Streaming and selective parsing are good things, and something we're looking into for the next set of features.

Note that there are real speed gains to be had by not being selective. The CPU is normally sprinting ahead, executing future instructions before you even get to them, and every branch can make it trip and land flat on its face.

We've found we have to be very careful with every branch we introduce. I've tried to introduce branches that skip tons of code and ought to make things a ton faster, but which instead slow it down.

rurban · on April 2, 2020

That's of course true. Branching is costly and malloc is costly. But there is a need to filter objects and arrays in the 2nd part behind the parsing, in the conversion to your language/data. With a slower seperate function of course.

Parsing is the neglible fast part, converting it into your business objects is the slow part. This is usually done with the 2nd tape step. This involves a lot of malloc's, and you really want to skip the unneeded parts and filter it upfront.

Still thinking how to design my new JSON parser around simdjson.

jkeiser · on April 2, 2020

Agreed, we're thinking it through too. Most parsing of JSON could be done almost without any second stage at all, or at least with a direct-to-user-struct/array, if you had the right API.
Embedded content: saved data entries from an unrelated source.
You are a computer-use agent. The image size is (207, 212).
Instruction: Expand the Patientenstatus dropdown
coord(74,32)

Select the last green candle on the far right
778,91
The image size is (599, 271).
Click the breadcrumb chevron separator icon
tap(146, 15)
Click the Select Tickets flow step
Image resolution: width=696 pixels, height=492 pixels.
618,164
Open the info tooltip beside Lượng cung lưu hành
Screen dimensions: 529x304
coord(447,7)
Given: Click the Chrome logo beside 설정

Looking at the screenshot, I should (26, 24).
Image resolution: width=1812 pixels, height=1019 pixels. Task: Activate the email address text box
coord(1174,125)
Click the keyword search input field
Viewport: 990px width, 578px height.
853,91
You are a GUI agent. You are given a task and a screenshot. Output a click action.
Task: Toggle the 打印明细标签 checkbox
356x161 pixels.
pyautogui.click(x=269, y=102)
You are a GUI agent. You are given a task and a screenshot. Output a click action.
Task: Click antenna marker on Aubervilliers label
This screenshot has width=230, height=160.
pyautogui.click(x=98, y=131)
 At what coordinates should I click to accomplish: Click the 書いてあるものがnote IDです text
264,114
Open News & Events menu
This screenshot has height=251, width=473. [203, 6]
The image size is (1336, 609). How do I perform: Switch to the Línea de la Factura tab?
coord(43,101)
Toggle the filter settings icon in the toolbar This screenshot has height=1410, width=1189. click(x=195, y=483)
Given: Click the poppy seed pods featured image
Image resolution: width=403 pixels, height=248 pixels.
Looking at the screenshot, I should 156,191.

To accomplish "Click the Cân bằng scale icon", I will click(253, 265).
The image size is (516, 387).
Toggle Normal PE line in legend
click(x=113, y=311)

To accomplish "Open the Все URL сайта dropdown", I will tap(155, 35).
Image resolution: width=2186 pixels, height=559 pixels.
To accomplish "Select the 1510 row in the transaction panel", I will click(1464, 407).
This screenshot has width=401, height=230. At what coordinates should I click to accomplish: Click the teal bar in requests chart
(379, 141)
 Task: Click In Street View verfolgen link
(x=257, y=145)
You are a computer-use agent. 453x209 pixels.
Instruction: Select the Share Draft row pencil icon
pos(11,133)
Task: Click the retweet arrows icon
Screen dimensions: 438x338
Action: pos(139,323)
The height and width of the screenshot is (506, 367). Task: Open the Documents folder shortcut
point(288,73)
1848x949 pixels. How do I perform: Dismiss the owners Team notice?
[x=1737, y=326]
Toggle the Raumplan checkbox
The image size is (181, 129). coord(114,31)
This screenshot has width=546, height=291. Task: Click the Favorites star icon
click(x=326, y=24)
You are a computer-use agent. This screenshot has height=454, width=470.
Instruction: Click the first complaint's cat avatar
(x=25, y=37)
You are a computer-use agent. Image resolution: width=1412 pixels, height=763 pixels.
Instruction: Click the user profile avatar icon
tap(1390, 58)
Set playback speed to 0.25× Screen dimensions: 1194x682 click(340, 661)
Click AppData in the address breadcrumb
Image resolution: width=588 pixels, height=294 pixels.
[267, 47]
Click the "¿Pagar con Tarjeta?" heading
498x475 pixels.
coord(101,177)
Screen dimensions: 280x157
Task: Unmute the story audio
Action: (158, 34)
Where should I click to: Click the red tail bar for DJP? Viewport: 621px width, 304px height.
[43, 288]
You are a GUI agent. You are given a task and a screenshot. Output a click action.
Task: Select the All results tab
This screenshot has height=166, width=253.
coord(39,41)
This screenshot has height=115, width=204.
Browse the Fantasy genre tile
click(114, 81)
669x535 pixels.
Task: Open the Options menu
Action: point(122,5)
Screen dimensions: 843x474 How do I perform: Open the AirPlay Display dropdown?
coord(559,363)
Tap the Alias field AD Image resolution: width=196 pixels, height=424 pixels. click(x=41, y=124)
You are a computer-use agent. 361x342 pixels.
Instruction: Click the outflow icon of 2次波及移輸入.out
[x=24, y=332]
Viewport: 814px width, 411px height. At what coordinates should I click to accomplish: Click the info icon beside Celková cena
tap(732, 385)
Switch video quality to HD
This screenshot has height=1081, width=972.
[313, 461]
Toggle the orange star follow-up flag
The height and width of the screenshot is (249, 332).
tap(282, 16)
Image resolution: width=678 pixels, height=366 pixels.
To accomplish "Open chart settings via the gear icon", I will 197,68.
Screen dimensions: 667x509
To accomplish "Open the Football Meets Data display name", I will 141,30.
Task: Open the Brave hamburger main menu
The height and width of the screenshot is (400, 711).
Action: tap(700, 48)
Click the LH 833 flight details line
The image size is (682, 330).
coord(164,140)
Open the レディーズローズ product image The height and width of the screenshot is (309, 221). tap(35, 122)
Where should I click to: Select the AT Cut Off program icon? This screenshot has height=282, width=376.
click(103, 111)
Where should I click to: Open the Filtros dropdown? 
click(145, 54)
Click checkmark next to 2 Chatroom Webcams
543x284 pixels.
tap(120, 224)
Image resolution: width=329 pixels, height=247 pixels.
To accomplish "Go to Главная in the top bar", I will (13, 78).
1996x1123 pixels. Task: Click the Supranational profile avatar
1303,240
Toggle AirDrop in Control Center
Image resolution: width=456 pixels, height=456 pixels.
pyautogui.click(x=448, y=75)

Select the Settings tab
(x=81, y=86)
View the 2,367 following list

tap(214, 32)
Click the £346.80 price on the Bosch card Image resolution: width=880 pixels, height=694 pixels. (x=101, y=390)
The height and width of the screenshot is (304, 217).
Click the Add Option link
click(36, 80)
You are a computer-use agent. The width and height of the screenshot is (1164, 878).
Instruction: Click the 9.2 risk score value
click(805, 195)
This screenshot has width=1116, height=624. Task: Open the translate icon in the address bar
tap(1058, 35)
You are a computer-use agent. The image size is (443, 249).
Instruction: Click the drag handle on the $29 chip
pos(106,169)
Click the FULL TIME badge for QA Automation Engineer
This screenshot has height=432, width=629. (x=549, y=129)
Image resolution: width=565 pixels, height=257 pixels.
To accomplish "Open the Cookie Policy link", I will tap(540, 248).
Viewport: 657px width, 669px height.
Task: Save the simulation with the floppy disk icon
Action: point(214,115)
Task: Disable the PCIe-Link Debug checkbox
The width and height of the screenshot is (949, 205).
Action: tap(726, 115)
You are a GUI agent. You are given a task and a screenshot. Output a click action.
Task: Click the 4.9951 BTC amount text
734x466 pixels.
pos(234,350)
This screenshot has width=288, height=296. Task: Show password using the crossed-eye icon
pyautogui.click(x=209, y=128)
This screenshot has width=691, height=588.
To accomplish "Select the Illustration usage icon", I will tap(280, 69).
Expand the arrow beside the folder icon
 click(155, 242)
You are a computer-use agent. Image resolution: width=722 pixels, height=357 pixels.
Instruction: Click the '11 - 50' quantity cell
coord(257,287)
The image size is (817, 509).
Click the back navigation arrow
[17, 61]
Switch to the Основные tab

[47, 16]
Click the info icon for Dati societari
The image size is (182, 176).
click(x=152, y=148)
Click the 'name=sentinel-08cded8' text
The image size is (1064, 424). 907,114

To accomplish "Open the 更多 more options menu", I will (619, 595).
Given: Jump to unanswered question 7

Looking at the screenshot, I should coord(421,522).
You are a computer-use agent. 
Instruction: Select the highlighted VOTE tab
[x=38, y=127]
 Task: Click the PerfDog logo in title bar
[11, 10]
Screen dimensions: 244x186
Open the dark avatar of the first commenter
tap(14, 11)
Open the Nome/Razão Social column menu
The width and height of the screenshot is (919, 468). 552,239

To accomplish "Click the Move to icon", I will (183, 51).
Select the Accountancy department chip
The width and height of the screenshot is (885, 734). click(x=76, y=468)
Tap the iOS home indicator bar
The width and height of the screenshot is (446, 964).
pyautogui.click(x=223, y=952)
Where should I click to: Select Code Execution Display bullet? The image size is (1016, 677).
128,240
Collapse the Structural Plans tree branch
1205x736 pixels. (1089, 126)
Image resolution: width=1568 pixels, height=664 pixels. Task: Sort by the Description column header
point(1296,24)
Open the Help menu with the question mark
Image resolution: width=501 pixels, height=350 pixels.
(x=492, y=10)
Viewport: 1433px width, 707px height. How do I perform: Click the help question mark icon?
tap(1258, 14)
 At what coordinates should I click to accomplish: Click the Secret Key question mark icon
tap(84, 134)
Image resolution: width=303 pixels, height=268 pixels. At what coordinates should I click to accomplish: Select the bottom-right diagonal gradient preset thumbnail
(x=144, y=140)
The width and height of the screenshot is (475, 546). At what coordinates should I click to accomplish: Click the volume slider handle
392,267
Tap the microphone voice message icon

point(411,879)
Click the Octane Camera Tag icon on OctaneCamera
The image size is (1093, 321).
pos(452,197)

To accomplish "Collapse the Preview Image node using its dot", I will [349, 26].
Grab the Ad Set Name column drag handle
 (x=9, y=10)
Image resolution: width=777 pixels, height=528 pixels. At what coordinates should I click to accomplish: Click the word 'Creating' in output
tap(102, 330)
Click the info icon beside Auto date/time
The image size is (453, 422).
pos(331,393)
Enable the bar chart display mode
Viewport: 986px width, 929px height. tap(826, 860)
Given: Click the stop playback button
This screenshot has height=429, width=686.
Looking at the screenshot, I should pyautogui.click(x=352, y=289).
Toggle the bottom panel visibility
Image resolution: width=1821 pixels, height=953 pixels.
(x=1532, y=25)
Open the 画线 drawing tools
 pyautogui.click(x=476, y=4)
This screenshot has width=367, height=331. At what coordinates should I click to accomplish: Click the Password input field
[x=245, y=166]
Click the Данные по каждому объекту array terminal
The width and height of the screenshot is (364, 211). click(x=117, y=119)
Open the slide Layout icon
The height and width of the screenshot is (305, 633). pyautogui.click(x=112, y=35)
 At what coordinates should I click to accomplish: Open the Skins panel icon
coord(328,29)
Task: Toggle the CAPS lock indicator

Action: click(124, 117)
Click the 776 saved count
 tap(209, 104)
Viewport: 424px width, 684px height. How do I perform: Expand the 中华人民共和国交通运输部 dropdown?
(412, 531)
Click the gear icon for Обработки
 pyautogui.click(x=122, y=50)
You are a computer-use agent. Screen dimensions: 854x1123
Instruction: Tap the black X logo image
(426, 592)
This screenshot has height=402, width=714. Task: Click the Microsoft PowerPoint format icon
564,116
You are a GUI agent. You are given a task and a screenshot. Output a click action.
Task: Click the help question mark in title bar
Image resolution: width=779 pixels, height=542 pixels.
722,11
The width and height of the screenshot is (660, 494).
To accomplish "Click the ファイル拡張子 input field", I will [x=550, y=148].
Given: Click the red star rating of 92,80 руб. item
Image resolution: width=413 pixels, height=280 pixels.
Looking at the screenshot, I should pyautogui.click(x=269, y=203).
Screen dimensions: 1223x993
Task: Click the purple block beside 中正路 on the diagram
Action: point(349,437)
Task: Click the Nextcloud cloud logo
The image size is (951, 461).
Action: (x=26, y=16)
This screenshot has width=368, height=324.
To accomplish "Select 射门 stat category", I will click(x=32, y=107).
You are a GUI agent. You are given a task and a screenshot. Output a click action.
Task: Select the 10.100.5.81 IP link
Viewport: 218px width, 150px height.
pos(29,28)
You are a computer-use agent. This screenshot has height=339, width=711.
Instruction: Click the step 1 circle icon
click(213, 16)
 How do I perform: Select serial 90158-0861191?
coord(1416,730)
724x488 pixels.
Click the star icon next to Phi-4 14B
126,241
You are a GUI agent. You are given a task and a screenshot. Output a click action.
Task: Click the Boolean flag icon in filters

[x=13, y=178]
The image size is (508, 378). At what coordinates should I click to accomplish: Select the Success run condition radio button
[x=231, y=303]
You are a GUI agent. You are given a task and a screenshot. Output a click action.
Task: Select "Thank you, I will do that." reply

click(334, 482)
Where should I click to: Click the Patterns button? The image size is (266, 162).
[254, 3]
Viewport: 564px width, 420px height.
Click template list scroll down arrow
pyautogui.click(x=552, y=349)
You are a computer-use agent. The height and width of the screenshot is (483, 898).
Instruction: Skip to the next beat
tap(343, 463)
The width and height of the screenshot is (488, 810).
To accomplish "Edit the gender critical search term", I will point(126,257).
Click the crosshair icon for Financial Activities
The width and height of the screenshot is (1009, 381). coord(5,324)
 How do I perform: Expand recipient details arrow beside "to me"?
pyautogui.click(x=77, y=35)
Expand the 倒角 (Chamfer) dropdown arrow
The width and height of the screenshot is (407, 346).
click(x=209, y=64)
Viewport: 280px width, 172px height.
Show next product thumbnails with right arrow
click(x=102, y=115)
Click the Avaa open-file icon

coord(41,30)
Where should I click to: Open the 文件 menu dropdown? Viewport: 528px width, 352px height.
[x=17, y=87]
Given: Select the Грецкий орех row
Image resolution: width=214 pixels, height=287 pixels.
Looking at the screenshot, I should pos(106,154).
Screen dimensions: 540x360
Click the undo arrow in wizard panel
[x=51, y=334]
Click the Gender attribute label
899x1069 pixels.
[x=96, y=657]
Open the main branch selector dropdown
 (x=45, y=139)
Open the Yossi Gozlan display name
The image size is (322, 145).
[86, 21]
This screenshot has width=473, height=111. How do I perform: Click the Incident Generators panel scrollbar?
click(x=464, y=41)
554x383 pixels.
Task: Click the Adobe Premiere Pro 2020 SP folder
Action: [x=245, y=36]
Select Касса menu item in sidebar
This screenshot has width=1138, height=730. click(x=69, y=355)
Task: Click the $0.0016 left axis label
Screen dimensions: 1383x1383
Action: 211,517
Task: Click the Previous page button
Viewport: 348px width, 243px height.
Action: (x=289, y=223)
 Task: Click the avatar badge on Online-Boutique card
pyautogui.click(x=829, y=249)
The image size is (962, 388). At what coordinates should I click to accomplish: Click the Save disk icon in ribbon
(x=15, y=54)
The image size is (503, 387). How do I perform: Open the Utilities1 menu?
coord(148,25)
jkeiser · on April 1, 2020

simdjson does not modify the input, fyi. Rather than \0, which isn't really a part of JSON, the SIMD instructions search for whitespace and JSON structure like commas, colons, etc.

eska · on April 3, 2020

Yeah, sorry I didn't feel like giving some guy who hasn't even read the article a full explanation. However I saw in a presentation on YouTube that these characters are replaced (e.g. ") to then apply SIMD instructions. This implies copies and allocations. But these are necessary, and it would not be possible to achieve this with indices.

jkeiser · on April 1, 2020

simdjson's spinup overhead is minimal, it runs at a pretty steady rate no matter the size of document: https://github.com/simdjson/simdjson/blob/master/doc/growing...

It's also still faster than other parsers in our tests, even on the smallest documents (https://github.com/simdjson/simdjson/issues/312#issuecomment... advantage is just smaller, like 1.1x and 1.2x instead of 2.5x :) It really starts to pull ahead somewhere between 512 bytes and 1K.

jkeiser · on April 1, 2020

Yep, simdjson is a fully compliant, validating JSON parser, up to and including full UTF-8 validation. That's part of what makes its speed so eerie.

jkeiser · on April 1, 2020

Yep. You can see the raw numbers at https://simdjson.org/about/.

simdjson UTF8-validation, exact numbers: 2.5 GB/s

RapidJSON insitu, UTF8-validation: 0.41 GB/s

RapidJSON insitu, UTF8-validation, exact numbers: 0.39 GB/s

RapidJSON UTF8-validation: 0.29 GB/s

RapidJSON UTF8-validation, exact numbers: 0.28 GB/s